What the task requires
Print everything in the records exactly. Leave the pictures out.

[[ Supplied records open ]]

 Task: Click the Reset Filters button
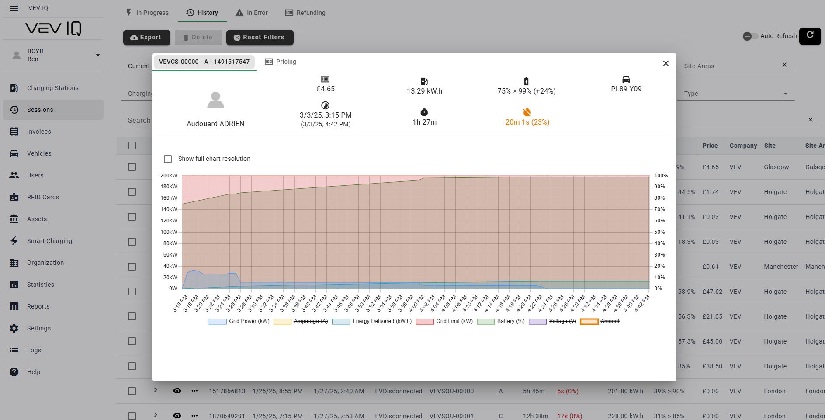pos(260,38)
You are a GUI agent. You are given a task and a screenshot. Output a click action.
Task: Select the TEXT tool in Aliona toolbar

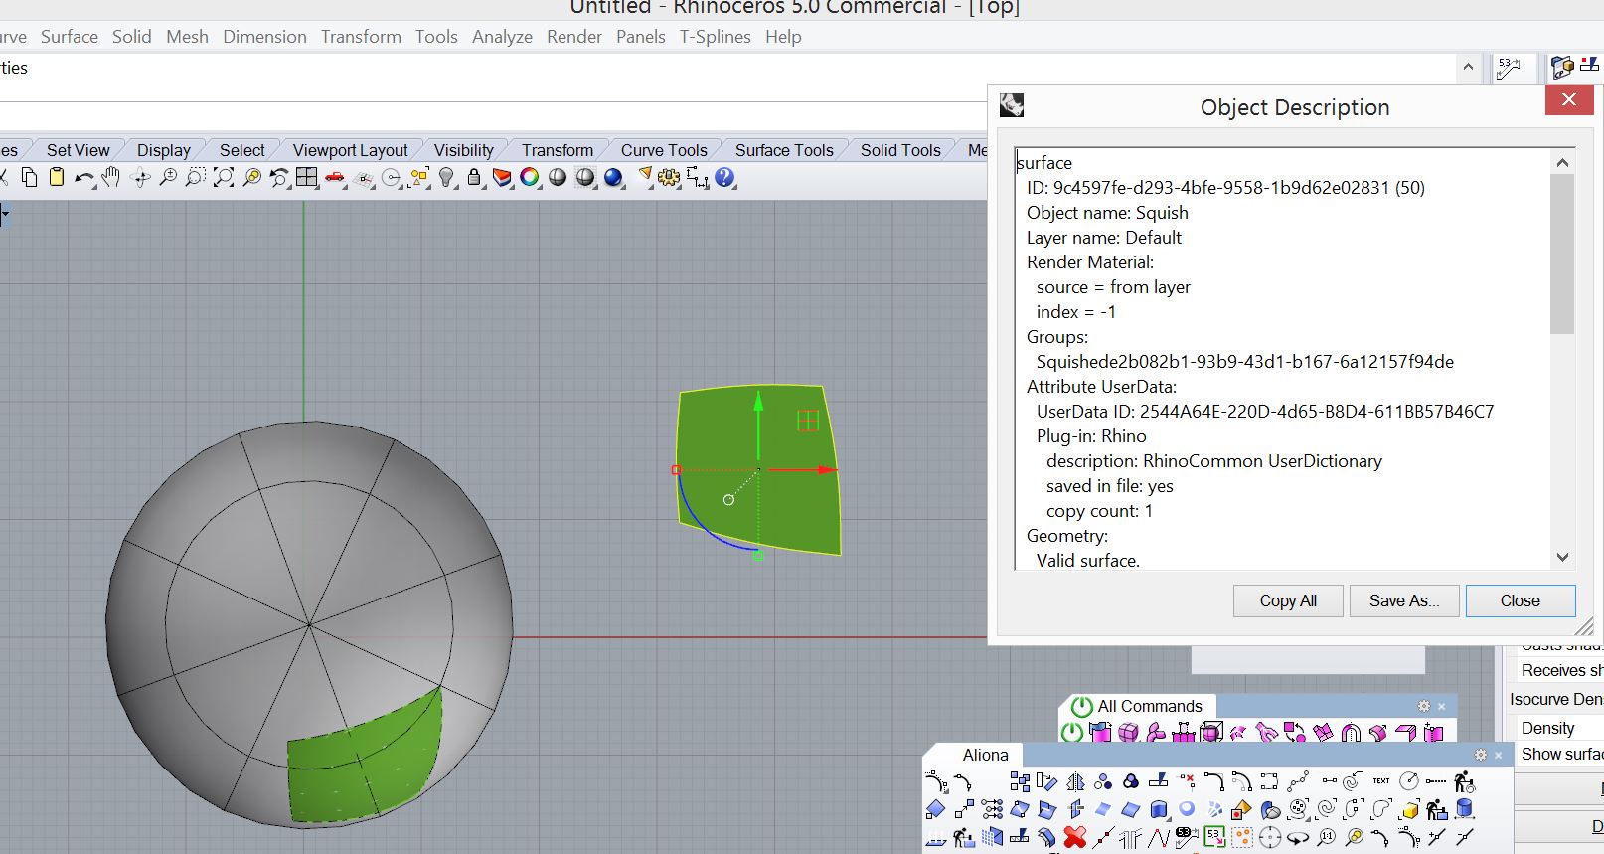pyautogui.click(x=1381, y=781)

[[ Supplied records closed ]]

Result of the exercise
 Task: Click the Reset Filters button
pos(260,38)
You are a GUI agent. You are given a task and a screenshot. Output a click action.
Task: Select the TEXT tool in Aliona toolbar

pyautogui.click(x=1381, y=781)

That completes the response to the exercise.